PLUS, I win $10 on the slot machines before the show starts. Well really, I netted about
$7, but hey. We have front row seats and the dance hall girls embarrass the men in the
audience, including Bert. I love it!
(Bert) You might think that Fireweed derives its name from the intense reddish pink of
its blossoms, spiraling up the tall stem like a flame lapping a dead tree trunk. In Alaska
and the Yukon, the sun loving Common Fireweed typically is relegated to the roadsides,
living on the edge of boreal forests. On our way to Whitehorse this afternoon we are just
north of Fox Lake. We passed this way on August 4, 1998, and I wrote in my journal,
"Near Fox Lake we encounter a more recent fire: blackened trees stuck in a sea of
glossy mud. Patches of short grass appear like golf greens in a black fairway.

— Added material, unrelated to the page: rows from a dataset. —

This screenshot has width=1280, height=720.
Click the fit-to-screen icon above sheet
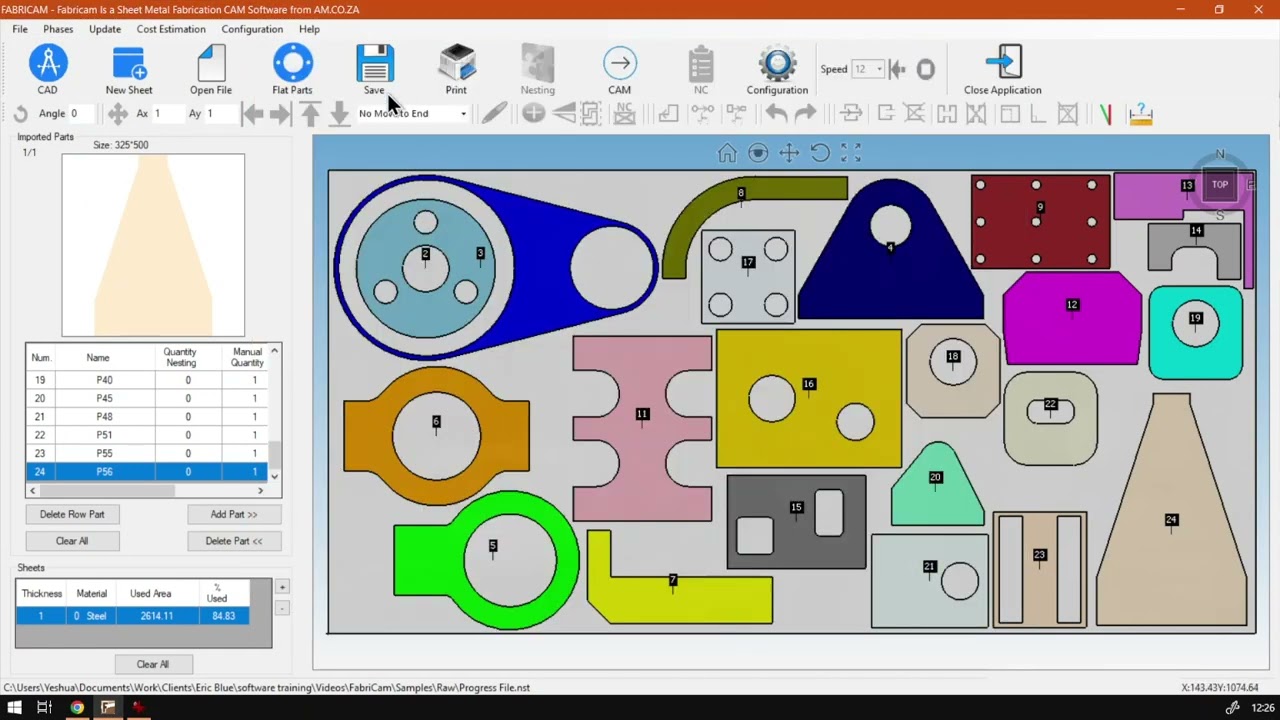[x=851, y=153]
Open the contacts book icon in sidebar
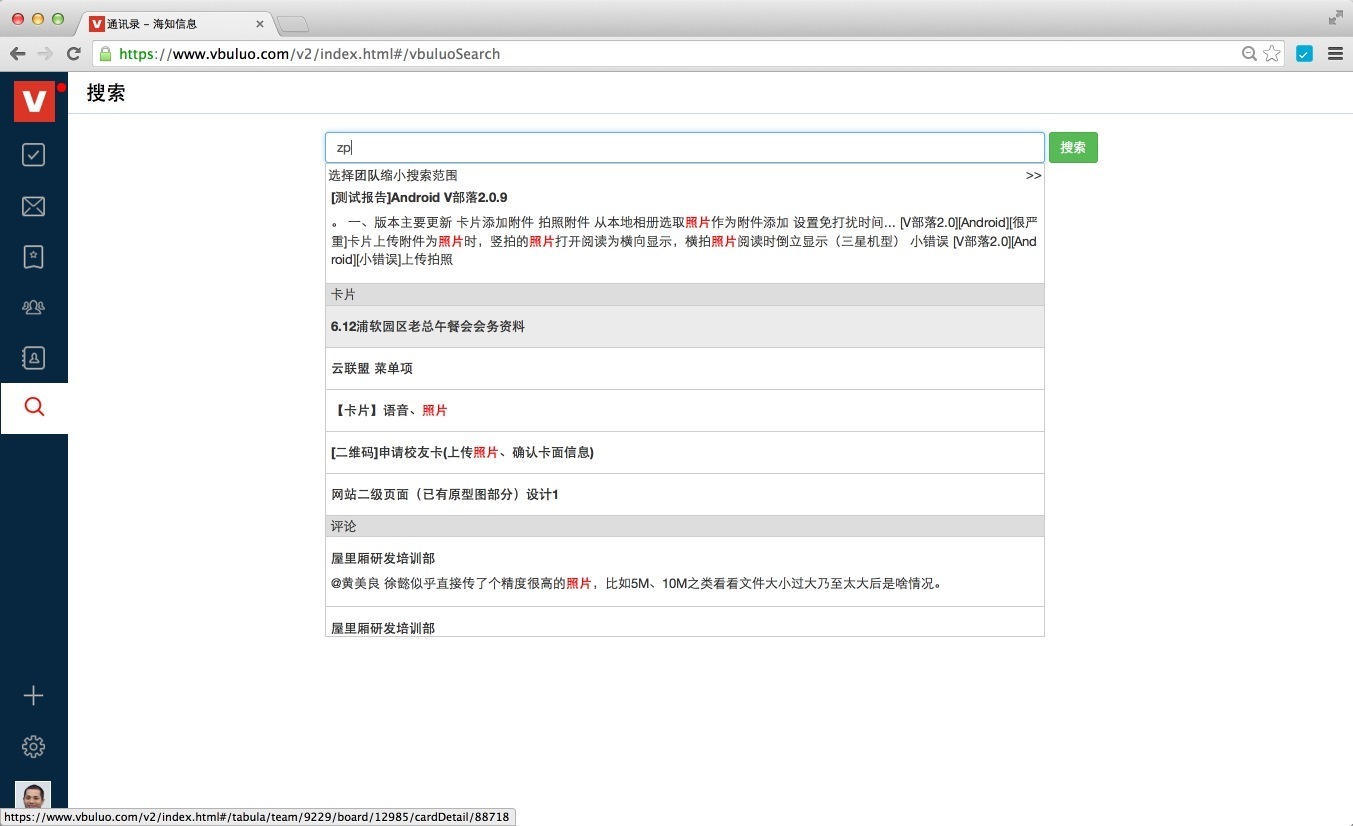This screenshot has width=1353, height=826. (x=34, y=357)
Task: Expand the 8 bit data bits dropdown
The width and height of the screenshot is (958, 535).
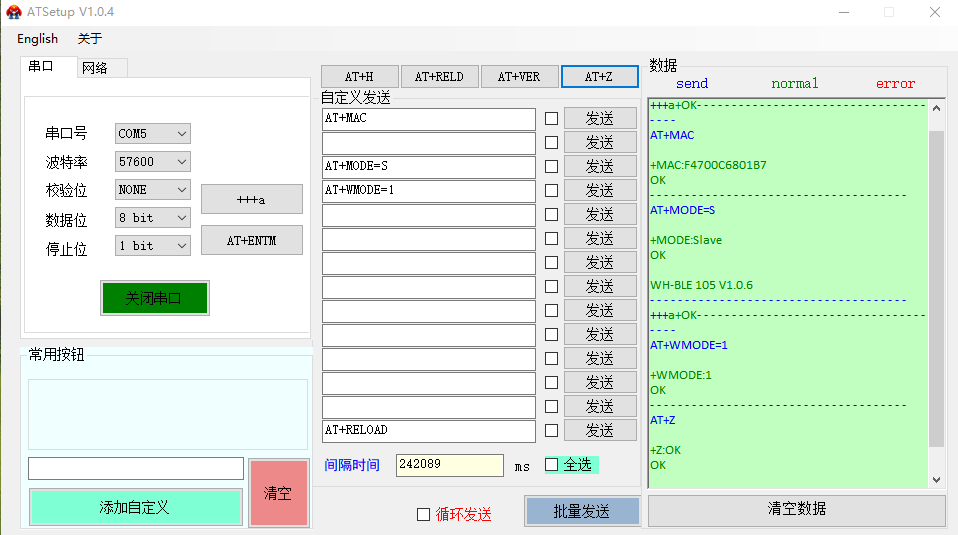Action: 152,218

In the
distance the mountains are hazy and in a couple spots curls of smoke ascend." How
different this looks today. After fire comes Fireweed. Here we learn the real derivation
of the name "Fireweed," for the mountains are blanketed in the pink colors of
this flower. For twenty miles we drive beside distant mountainsides clothed in billions of
flowers. I have never seen so many flowers. The pink glow surrounds us for miles. Now no longer restricted to the roadsides, the Fireweed
infests all of the land once covered by spruce, hiding the gray ash and the black char in
festive pink. Only the remnant blackened spruce trunks add contrast to the vibrantly
colored mountains. Out of death comes abundant life.